*WHAT YOU SHOULD DO*. Leaving out all pictures, restate word for word the lines from the one with "Instruction: Switch to" through the last line of the entries.

*PROVIDED DATA*.

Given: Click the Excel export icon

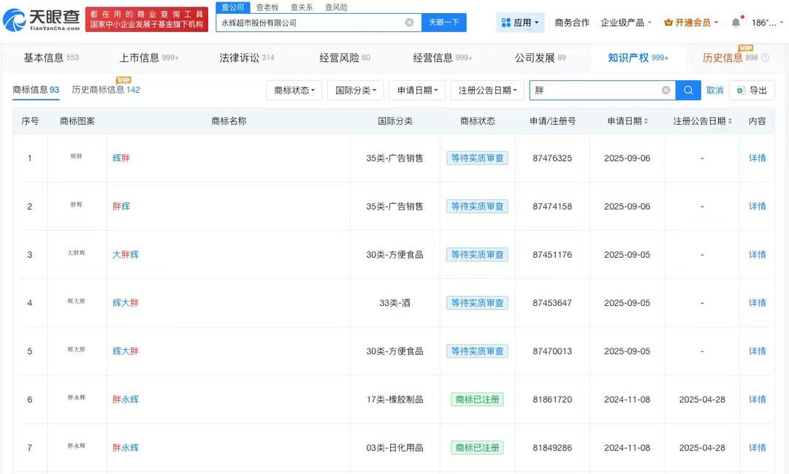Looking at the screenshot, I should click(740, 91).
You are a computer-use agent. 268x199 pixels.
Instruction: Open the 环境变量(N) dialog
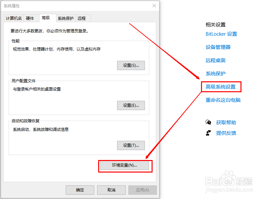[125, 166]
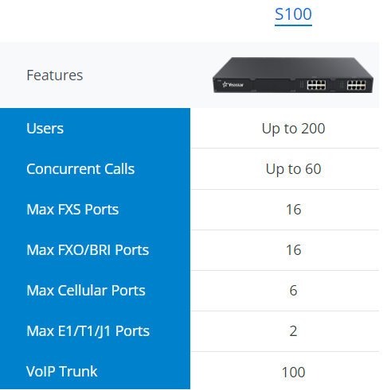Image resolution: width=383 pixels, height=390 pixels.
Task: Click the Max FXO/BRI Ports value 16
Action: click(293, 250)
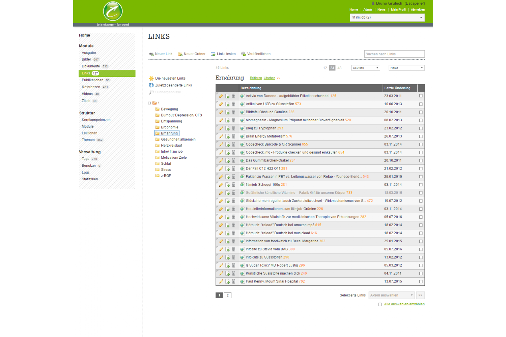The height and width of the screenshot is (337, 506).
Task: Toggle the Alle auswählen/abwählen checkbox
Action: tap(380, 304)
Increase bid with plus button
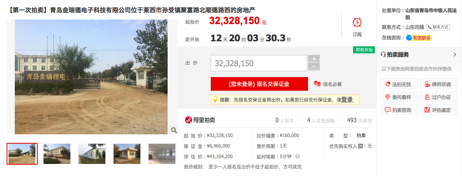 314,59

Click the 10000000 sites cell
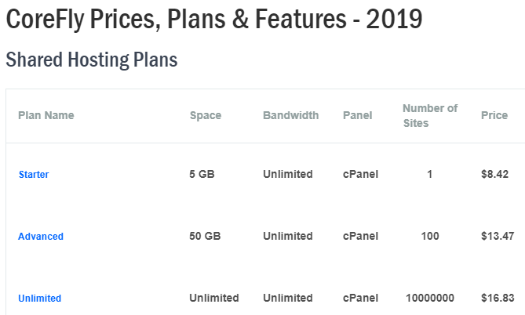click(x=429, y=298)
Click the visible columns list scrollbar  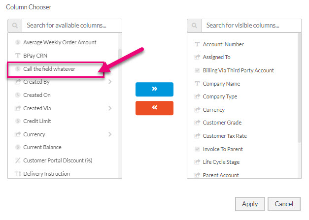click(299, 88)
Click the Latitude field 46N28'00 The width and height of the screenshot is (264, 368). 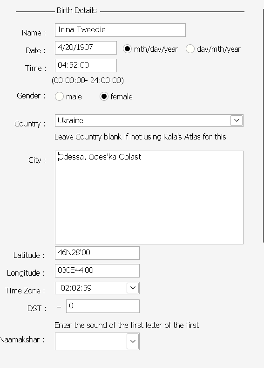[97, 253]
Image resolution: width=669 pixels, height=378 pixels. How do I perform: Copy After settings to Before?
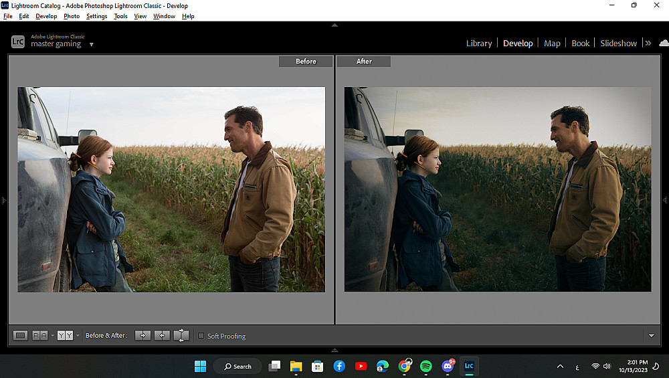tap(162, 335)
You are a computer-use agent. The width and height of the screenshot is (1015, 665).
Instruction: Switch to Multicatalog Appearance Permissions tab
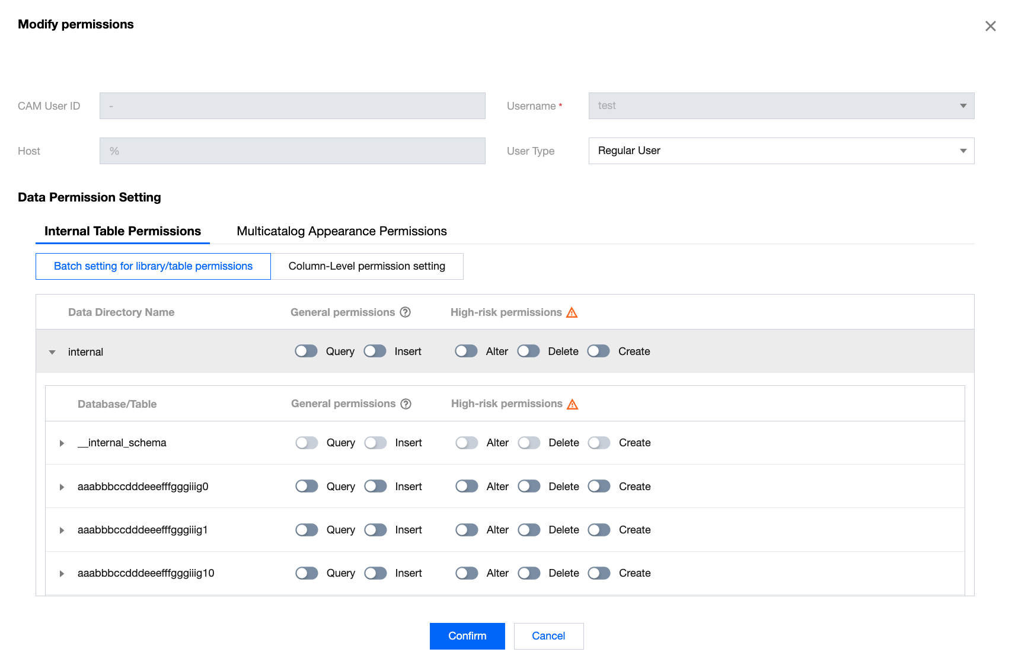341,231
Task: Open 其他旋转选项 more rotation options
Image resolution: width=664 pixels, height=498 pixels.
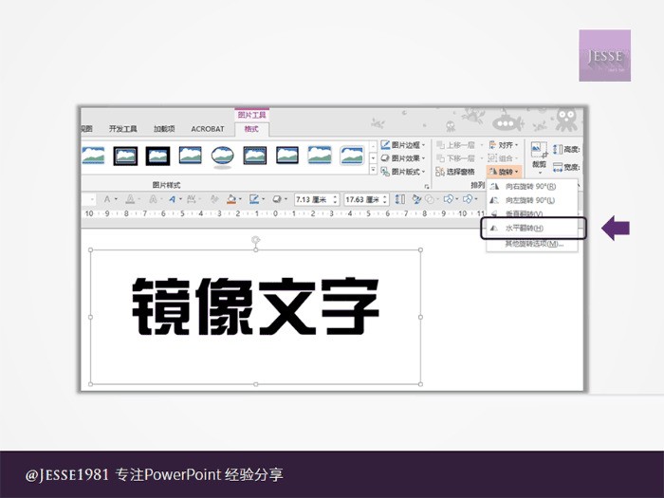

*OUTPUT OF THE EXERCISE*.
Instruction: Switch to Multicatalog Appearance Permissions tab
341,231
Task: Open 其他旋转选项 more rotation options
Image resolution: width=664 pixels, height=498 pixels.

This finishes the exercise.